An omission on my part
I must add an important footnote about my last blog (The Power Struggle in New York City). I mentioned how hard it is to find achievement data on the New York State Education Department website. I must explain how I found the data and give credit where it is due.
I spent hours—literally hours—going to every part of the website associated with assessments and accountability, with English language arts and mathematics, with K-12 education, and I could not find the achievement data. In my utter frustration, I began emailing people that I thought should know. No one could help me. Then I sent an email to Elizabeth Carson, who for years has selflessly run a group called NYC-HOLD (which advocates for math reform) and received a prompt reply.
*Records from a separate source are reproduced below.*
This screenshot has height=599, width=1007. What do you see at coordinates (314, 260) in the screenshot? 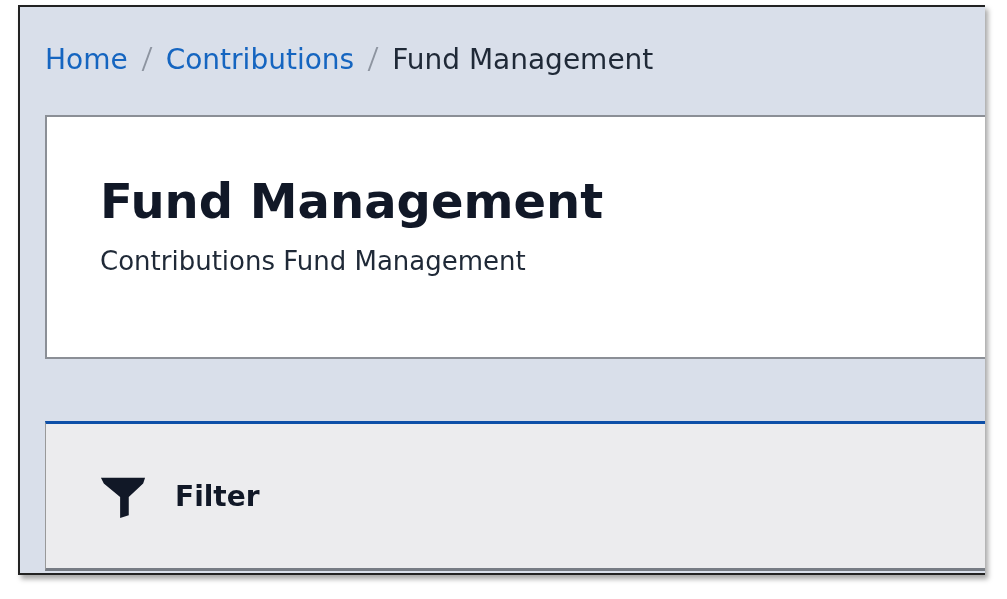
I see `page-subtitle: Contributions Fund Management` at bounding box center [314, 260].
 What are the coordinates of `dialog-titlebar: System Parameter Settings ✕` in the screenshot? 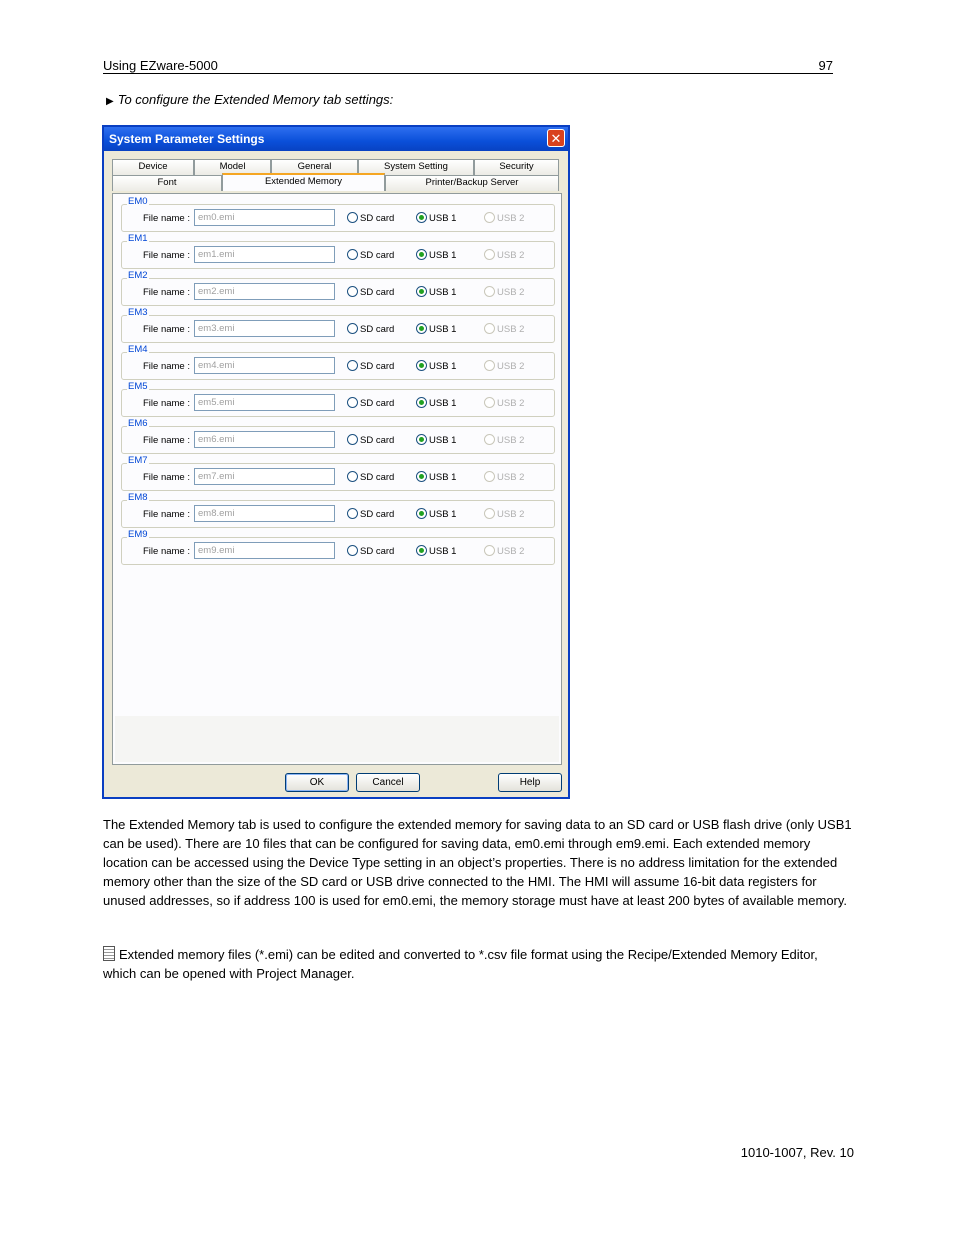 It's located at (336, 139).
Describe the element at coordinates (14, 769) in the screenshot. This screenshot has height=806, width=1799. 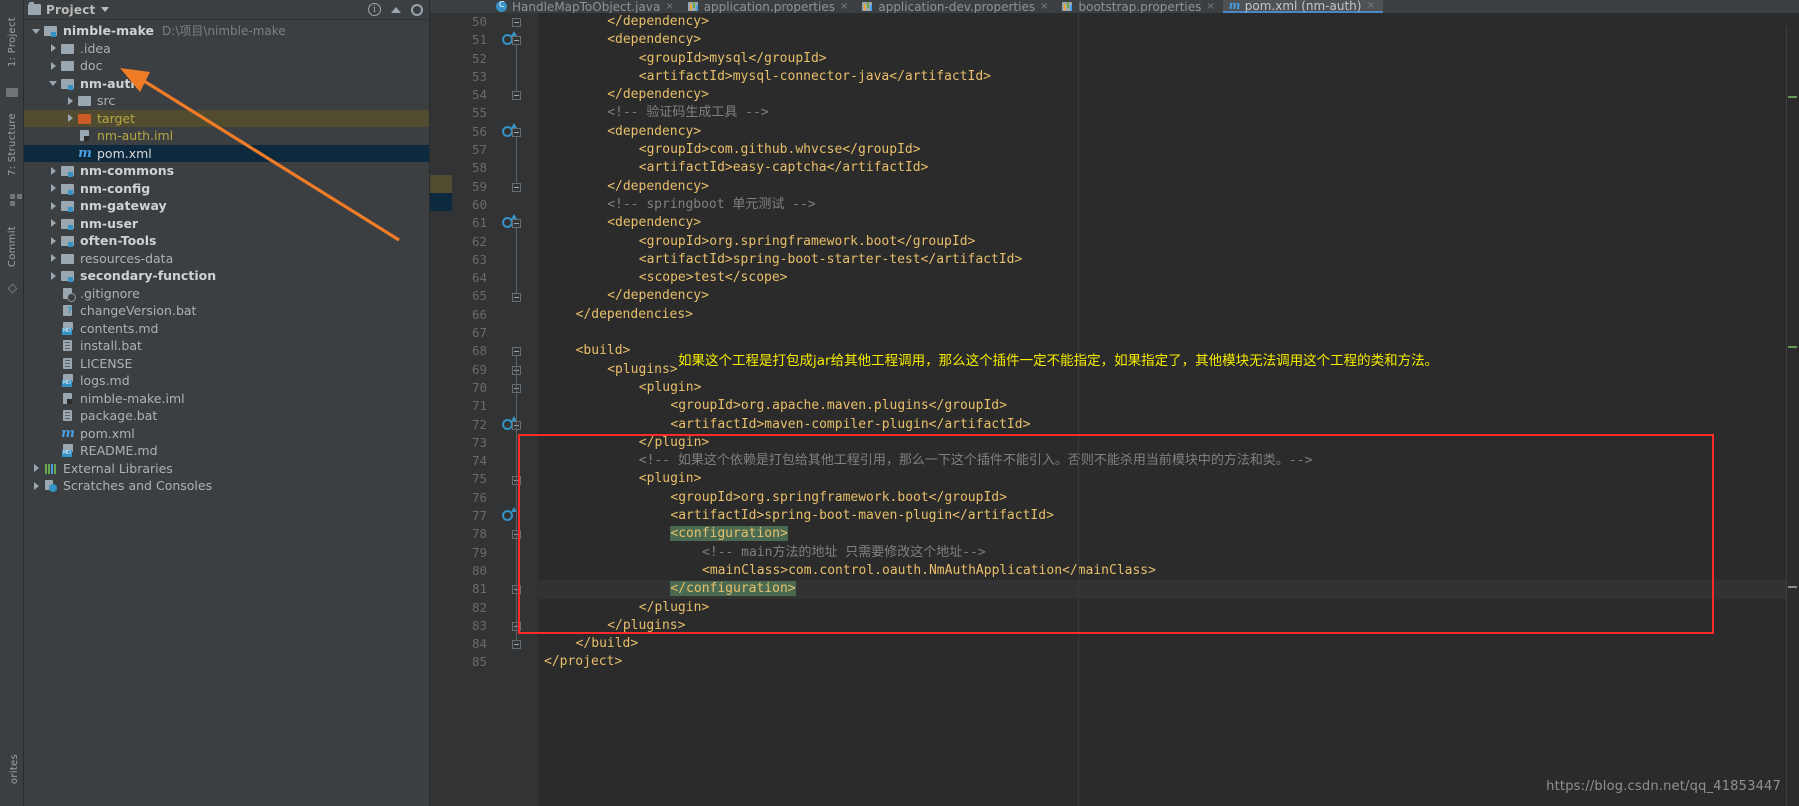
I see `tool-window-button-favorites: orites` at that location.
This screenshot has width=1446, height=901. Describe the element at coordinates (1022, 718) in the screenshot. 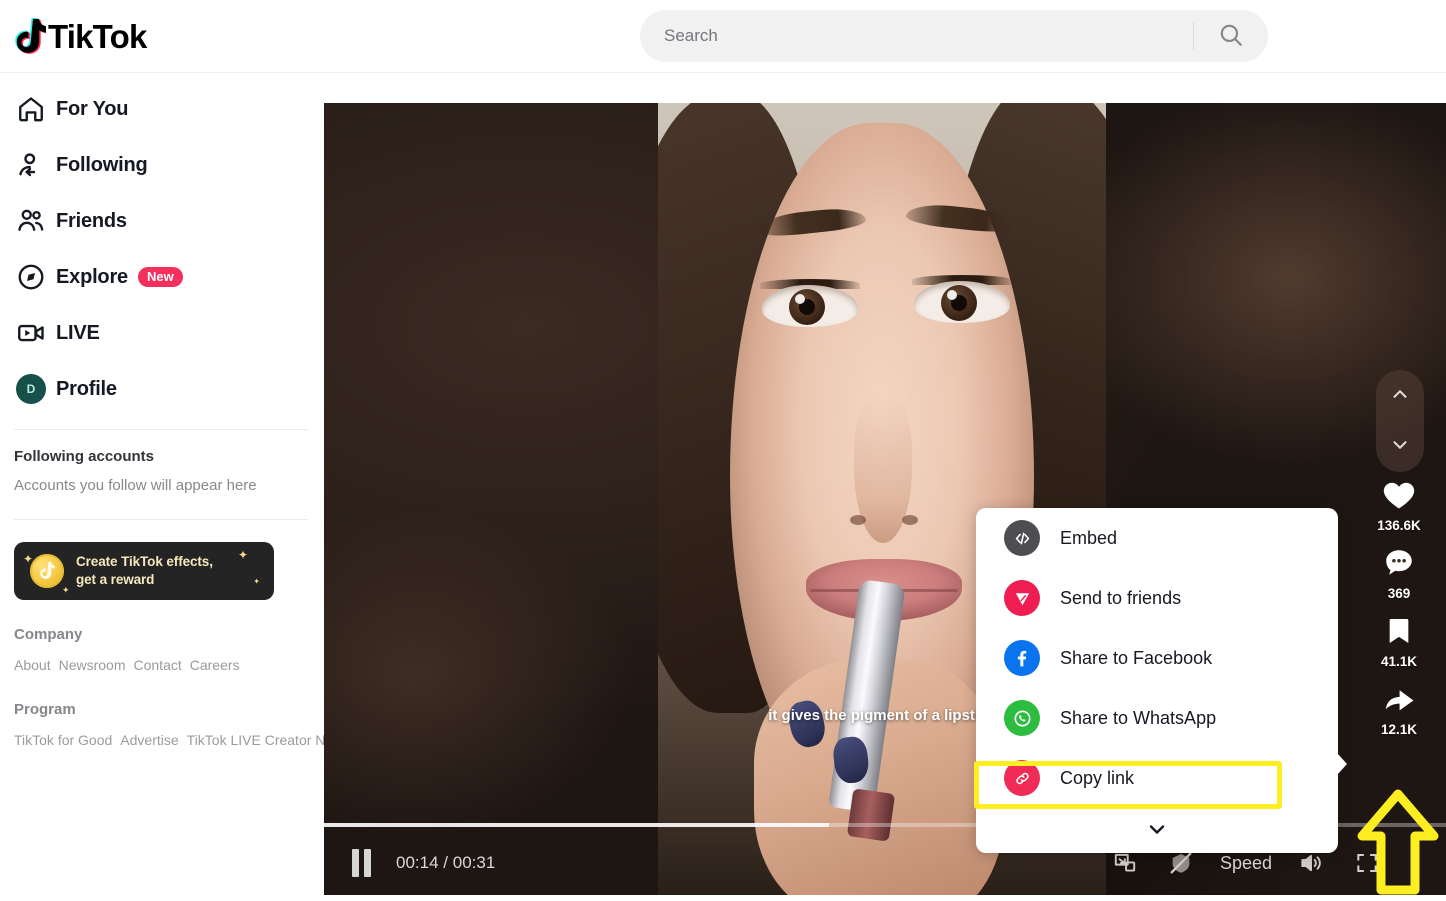

I see `whatsapp-icon` at that location.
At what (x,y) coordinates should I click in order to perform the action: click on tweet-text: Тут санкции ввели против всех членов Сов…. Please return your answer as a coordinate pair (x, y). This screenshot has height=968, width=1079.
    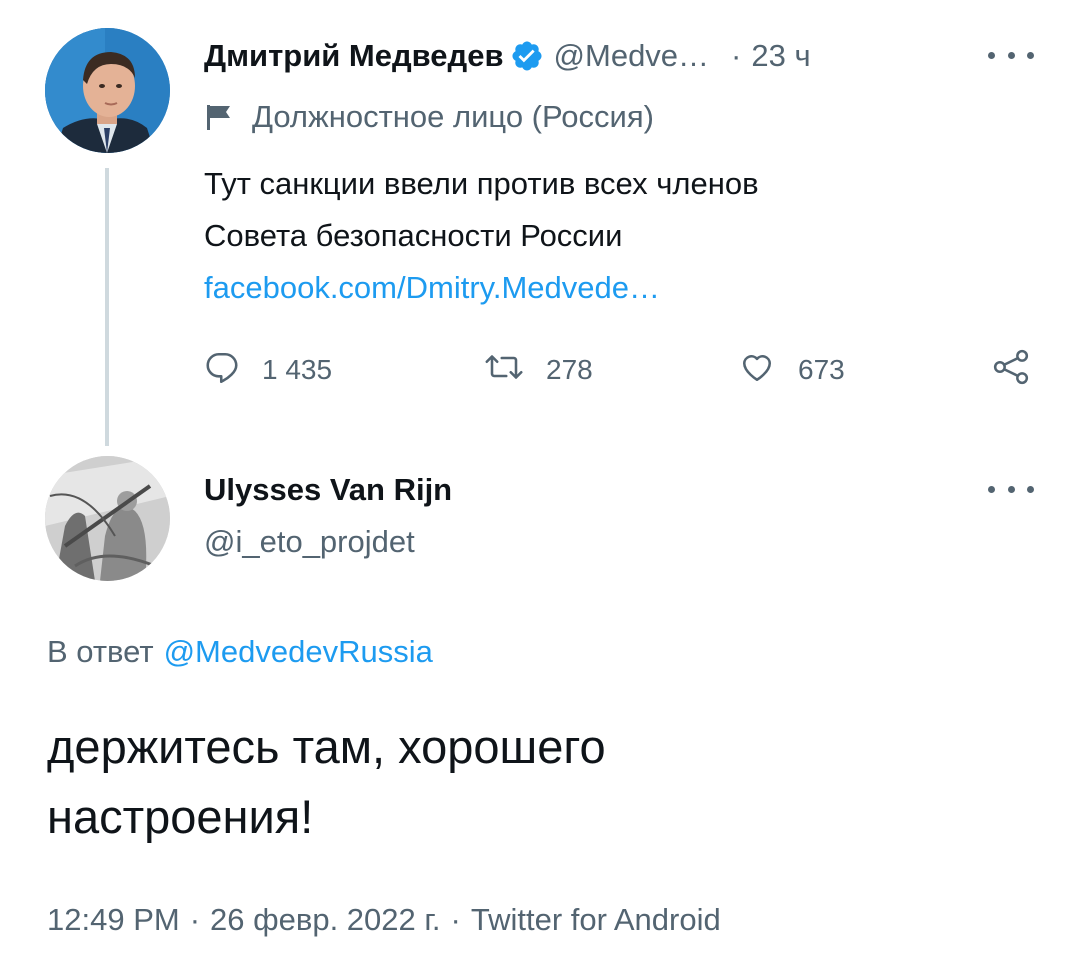
    Looking at the image, I should click on (584, 236).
Elizabeth explained that I had to find the archived press releases and told me how to navigate the site to find them. There I was able to discover that the Commissioner of Education had held press conferences at which he presented Power Point explanations of the scores. The presentations contained everything I was looking for. Most important for me was the longitudinal data, which showed that NYC had experienced a big test-score increase in 2003. I called administrators, who told me that the state tests are given in January and March. Chancellor Klein announced his reform package in January 2003 (on Martin Luther King Jr. day), at the very time that the first batch of tests were being taken by students. It was obvious that he could not justly claim credit for the jump in scores on tests that were given at the very time he was announcing what he planned to do the following September!
Anyway, I do want to thank Elizabeth Carson, who is a tireless, unpaid worker in the vineyard of education reform, without whom I may never have discovered the crucial data that I needed.